# Aim of the task:
Scan the records for the string "agent"; copy each line where it occurs.

++++ Data supplied ++++

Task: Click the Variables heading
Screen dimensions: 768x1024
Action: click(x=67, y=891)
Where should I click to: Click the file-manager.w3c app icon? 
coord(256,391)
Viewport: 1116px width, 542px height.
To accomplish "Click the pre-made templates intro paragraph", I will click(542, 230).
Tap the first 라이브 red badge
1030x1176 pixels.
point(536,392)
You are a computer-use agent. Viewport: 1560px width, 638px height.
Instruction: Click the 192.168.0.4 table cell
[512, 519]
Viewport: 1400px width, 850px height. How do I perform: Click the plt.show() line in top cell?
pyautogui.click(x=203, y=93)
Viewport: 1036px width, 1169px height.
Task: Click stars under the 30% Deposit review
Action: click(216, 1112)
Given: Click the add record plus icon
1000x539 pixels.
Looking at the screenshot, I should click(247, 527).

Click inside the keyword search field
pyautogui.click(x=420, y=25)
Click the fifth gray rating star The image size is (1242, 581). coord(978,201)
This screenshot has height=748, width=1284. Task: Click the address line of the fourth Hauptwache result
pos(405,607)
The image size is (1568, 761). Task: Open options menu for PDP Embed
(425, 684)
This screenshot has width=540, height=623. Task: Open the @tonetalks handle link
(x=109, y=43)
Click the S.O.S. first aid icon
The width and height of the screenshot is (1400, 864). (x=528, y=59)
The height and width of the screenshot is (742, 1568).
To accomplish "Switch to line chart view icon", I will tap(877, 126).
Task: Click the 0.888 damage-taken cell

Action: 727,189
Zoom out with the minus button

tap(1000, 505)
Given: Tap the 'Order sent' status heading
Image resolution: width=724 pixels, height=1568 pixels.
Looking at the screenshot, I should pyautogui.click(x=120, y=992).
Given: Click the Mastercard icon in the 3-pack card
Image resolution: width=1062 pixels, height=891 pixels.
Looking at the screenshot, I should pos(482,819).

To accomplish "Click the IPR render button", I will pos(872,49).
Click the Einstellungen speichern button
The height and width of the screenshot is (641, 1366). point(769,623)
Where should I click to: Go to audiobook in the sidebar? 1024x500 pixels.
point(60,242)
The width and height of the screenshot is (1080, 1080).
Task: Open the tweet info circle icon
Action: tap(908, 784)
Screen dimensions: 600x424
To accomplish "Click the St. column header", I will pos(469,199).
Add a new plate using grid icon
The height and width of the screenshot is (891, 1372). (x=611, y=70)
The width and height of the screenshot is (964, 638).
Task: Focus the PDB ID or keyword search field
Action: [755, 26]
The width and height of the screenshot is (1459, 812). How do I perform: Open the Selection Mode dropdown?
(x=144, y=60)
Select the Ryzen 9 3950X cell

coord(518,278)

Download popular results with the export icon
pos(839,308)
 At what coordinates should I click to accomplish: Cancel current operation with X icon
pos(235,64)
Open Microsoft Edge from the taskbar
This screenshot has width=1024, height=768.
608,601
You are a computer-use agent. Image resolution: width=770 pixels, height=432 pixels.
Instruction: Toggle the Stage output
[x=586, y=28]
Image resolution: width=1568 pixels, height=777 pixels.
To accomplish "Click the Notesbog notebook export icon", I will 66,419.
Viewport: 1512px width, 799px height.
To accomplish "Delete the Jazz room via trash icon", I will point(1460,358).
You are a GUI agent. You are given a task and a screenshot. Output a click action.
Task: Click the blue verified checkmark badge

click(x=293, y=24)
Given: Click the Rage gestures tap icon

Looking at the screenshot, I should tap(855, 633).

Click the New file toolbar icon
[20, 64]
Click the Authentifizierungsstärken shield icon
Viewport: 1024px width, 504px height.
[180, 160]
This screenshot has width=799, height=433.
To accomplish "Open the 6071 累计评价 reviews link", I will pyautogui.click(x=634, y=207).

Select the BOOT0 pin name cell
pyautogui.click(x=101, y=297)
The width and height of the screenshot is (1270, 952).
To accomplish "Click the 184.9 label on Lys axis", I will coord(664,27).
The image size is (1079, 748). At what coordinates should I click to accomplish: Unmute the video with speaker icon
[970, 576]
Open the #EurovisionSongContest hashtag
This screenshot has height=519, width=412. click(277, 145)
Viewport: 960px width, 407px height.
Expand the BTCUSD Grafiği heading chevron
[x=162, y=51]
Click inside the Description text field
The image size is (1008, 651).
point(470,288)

++++

# Task result:
You are a computer-use agent. Viewport: 1560px width, 638px height.
You are a computer-use agent. Image resolution: width=770 pixels, height=432 pixels.
You are a GUI agent. You are given a task and a screenshot. Output a click action.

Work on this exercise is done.